*** Opening of Given records ***

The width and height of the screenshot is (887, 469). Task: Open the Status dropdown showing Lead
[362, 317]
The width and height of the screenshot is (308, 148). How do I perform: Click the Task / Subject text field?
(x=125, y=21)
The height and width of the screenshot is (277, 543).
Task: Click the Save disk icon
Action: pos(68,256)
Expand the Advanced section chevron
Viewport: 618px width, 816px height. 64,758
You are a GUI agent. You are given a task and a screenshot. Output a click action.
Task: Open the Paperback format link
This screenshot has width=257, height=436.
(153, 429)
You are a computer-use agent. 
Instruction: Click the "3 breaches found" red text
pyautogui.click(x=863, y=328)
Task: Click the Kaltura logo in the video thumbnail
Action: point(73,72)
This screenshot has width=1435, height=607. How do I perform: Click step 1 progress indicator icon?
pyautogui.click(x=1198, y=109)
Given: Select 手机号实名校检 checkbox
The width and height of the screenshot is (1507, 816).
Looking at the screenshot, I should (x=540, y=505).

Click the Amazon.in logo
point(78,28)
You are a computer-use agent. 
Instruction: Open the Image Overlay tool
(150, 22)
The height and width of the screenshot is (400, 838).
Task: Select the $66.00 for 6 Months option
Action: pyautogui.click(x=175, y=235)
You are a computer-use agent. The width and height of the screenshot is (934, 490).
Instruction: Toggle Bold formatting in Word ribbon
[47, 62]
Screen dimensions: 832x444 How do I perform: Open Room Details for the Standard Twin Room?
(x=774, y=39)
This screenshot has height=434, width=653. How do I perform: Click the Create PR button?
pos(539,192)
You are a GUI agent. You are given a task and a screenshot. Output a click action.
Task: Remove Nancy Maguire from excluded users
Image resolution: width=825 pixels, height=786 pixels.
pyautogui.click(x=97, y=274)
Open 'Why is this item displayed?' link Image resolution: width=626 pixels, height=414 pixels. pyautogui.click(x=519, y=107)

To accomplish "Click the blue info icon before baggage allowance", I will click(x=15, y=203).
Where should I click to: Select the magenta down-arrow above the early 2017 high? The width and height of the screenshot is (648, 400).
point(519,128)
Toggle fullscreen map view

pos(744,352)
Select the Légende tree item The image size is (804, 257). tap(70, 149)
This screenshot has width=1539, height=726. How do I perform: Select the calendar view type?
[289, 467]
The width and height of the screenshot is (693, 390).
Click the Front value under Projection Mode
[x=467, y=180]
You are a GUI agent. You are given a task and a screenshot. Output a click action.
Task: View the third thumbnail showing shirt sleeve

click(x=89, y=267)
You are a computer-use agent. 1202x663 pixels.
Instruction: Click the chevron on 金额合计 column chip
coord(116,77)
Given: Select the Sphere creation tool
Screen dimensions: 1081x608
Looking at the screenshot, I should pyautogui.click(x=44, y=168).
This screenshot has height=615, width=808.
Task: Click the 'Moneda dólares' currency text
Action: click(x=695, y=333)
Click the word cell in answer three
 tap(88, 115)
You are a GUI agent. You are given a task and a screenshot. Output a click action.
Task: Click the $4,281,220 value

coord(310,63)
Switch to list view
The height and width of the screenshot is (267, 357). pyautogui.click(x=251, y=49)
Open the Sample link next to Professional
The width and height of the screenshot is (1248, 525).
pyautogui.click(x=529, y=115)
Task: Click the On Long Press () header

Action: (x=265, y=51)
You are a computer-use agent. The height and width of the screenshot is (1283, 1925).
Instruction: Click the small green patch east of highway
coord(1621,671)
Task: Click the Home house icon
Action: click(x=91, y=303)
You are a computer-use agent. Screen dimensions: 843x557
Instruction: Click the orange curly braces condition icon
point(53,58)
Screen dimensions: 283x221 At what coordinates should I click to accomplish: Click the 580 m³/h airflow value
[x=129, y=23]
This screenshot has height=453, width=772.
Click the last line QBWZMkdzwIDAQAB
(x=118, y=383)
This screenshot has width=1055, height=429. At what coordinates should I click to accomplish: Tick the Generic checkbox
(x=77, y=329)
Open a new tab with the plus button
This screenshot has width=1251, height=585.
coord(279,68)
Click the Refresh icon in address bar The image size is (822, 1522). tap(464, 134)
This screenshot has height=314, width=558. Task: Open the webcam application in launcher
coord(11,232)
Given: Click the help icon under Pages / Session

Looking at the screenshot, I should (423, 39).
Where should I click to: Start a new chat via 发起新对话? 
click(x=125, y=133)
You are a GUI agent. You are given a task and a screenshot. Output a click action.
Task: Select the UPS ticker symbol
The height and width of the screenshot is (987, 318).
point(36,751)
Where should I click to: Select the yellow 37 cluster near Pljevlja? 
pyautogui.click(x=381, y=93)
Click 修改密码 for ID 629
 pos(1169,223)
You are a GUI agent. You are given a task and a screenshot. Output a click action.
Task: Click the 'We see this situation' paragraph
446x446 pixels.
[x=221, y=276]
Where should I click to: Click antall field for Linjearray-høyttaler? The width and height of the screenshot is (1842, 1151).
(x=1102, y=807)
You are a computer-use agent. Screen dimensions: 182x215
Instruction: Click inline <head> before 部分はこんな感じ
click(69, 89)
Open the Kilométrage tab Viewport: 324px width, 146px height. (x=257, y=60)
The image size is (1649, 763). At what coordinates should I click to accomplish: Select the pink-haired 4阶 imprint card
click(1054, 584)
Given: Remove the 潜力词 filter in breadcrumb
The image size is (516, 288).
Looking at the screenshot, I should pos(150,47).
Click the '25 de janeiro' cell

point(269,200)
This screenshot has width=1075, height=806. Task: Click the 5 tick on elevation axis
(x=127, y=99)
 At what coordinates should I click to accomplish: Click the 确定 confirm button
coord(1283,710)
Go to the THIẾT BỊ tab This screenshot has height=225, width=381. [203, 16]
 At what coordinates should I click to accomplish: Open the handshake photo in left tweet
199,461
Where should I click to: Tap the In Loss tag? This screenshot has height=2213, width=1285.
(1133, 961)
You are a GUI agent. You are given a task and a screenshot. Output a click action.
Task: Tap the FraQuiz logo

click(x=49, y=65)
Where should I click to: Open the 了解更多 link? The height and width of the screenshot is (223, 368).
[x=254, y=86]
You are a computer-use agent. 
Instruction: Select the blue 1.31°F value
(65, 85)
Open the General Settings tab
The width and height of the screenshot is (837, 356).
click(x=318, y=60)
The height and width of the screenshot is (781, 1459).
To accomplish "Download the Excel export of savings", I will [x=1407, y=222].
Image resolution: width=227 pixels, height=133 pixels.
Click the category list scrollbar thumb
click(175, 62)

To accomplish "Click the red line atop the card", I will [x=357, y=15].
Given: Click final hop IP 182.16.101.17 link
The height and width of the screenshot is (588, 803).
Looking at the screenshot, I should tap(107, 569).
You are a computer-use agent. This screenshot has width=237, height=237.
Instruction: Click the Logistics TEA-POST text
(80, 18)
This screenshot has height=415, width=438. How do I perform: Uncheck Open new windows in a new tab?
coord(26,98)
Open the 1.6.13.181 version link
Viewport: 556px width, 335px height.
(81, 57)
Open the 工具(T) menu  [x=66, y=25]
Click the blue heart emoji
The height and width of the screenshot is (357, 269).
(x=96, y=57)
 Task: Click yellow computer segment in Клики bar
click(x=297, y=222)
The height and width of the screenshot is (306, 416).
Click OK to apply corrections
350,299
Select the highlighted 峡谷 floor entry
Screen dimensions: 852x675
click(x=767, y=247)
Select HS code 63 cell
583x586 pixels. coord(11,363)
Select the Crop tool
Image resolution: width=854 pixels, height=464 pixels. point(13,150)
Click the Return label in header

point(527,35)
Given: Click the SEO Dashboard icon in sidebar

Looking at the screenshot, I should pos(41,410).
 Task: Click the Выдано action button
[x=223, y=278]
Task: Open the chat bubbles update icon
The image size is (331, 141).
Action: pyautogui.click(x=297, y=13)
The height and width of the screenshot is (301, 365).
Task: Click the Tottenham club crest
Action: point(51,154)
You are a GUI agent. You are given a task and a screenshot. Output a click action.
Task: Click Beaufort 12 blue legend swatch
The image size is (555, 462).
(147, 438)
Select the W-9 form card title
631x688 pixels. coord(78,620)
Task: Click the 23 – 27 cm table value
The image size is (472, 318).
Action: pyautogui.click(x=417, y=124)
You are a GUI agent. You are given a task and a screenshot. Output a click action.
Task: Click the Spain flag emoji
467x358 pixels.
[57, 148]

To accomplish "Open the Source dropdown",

*** Close of Given records ***

> What to work on
From the material above, set down exactly the lines between the line holding "Click the category list scrollbar thumb" and the line holding "Click the blue heart emoji", inclusive. Include nothing else.

> Task output
Click the category list scrollbar thumb
click(175, 62)

To accomplish "Click the red line atop the card", I will [x=357, y=15].
Given: Click final hop IP 182.16.101.17 link
The height and width of the screenshot is (588, 803).
Looking at the screenshot, I should tap(107, 569).
You are a computer-use agent. This screenshot has width=237, height=237.
Instruction: Click the Logistics TEA-POST text
(80, 18)
This screenshot has height=415, width=438. How do I perform: Uncheck Open new windows in a new tab?
coord(26,98)
Open the 1.6.13.181 version link
Viewport: 556px width, 335px height.
(81, 57)
Open the 工具(T) menu  [x=66, y=25]
Click the blue heart emoji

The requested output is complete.